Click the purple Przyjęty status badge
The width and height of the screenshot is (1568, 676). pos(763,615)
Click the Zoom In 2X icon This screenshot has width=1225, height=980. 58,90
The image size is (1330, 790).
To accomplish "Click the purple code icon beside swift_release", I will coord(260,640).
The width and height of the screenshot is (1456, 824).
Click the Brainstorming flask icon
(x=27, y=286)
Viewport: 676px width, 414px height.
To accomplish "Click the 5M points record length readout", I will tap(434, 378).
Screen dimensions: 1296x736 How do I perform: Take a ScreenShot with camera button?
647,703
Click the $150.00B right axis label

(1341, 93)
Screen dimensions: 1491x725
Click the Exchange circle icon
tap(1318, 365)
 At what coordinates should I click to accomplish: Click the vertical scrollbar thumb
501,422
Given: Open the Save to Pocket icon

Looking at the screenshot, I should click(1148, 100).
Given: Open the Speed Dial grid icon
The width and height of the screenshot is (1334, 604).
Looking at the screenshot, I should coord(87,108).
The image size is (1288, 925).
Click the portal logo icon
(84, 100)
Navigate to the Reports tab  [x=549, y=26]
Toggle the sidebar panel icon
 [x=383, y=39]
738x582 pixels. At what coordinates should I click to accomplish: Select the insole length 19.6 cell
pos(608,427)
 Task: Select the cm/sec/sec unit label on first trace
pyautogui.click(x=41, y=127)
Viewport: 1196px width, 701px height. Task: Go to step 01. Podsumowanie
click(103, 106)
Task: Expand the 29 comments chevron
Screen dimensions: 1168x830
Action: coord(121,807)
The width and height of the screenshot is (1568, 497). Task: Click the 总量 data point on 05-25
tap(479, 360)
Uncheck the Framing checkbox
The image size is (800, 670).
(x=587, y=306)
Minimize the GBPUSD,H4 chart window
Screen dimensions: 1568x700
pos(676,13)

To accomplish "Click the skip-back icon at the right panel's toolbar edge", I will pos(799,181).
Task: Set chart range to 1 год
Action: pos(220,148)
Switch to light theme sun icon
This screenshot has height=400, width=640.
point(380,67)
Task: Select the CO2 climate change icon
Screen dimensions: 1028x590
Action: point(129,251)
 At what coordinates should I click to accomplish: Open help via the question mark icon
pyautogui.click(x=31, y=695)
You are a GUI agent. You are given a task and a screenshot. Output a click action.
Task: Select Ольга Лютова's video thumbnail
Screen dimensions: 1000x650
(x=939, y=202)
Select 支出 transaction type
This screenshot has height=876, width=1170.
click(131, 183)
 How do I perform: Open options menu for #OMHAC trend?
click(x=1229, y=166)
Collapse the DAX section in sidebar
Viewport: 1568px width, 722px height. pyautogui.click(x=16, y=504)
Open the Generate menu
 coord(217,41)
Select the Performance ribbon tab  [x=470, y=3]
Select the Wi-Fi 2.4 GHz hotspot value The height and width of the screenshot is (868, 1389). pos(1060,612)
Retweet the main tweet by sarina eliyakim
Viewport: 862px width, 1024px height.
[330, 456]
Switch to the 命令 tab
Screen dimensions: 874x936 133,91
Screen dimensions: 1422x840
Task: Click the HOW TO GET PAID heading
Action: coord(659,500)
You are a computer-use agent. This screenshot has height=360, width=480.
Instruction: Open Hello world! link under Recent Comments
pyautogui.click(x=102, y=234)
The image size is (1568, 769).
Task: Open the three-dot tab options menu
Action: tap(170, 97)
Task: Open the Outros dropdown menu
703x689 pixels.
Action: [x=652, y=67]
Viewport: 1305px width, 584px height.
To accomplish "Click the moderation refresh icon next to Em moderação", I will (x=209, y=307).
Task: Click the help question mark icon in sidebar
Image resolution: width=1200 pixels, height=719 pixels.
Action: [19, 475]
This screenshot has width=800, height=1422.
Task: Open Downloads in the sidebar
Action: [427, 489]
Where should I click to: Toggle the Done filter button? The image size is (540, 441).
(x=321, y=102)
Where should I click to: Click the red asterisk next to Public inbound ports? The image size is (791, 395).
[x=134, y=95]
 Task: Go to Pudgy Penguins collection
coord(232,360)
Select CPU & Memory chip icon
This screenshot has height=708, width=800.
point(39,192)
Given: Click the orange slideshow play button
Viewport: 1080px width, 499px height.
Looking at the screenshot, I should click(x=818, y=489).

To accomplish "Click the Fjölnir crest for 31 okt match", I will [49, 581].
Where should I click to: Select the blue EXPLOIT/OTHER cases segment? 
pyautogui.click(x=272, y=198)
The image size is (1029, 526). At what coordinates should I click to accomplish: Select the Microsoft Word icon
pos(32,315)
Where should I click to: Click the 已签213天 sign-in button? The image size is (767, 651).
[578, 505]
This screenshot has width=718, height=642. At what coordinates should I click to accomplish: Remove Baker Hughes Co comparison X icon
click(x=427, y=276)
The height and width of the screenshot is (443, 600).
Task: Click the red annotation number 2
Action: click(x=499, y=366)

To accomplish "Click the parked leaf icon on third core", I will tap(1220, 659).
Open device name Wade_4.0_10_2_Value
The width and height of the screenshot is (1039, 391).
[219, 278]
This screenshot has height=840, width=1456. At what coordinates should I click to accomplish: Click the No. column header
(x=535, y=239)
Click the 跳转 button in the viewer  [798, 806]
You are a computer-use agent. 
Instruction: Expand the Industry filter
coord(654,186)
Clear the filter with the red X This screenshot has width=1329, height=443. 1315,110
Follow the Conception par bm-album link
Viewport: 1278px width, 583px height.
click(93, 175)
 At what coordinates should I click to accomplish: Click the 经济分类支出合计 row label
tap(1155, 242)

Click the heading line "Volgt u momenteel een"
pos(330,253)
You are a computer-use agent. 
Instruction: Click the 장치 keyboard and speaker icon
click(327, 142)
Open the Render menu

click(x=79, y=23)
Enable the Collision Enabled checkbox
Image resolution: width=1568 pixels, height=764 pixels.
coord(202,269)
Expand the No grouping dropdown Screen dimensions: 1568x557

■ ■ ■ ■

What this task involves ▸
Write out the material above exactly, please, from its first line up to and including the line where "Switch to light theme sun icon" appears, and stop there.

Output of the task ▸
Click the purple Przyjęty status badge
The width and height of the screenshot is (1568, 676). pos(763,615)
Click the Zoom In 2X icon This screenshot has width=1225, height=980. 58,90
The image size is (1330, 790).
To accomplish "Click the purple code icon beside swift_release", I will coord(260,640).
The width and height of the screenshot is (1456, 824).
Click the Brainstorming flask icon
(x=27, y=286)
Viewport: 676px width, 414px height.
To accomplish "Click the 5M points record length readout", I will tap(434, 378).
Screen dimensions: 1296x736 How do I perform: Take a ScreenShot with camera button?
647,703
Click the $150.00B right axis label

(1341, 93)
Screen dimensions: 1491x725
Click the Exchange circle icon
tap(1318, 365)
 At what coordinates should I click to accomplish: Click the vertical scrollbar thumb
501,422
Given: Open the Save to Pocket icon

Looking at the screenshot, I should click(1148, 100).
Given: Open the Speed Dial grid icon
The width and height of the screenshot is (1334, 604).
Looking at the screenshot, I should coord(87,108).
The image size is (1288, 925).
Click the portal logo icon
(84, 100)
Navigate to the Reports tab  [x=549, y=26]
Toggle the sidebar panel icon
 [x=383, y=39]
738x582 pixels. At what coordinates should I click to accomplish: Select the insole length 19.6 cell
pos(608,427)
 Task: Select the cm/sec/sec unit label on first trace
pyautogui.click(x=41, y=127)
Viewport: 1196px width, 701px height. Task: Go to step 01. Podsumowanie
click(103, 106)
Task: Expand the 29 comments chevron
Screen dimensions: 1168x830
Action: coord(121,807)
The width and height of the screenshot is (1568, 497). Task: Click the 总量 data point on 05-25
tap(479, 360)
Uncheck the Framing checkbox
The image size is (800, 670).
(x=587, y=306)
Minimize the GBPUSD,H4 chart window
Screen dimensions: 1568x700
pos(676,13)

To accomplish "Click the skip-back icon at the right panel's toolbar edge", I will pos(799,181).
Task: Set chart range to 1 год
Action: pos(220,148)
Switch to light theme sun icon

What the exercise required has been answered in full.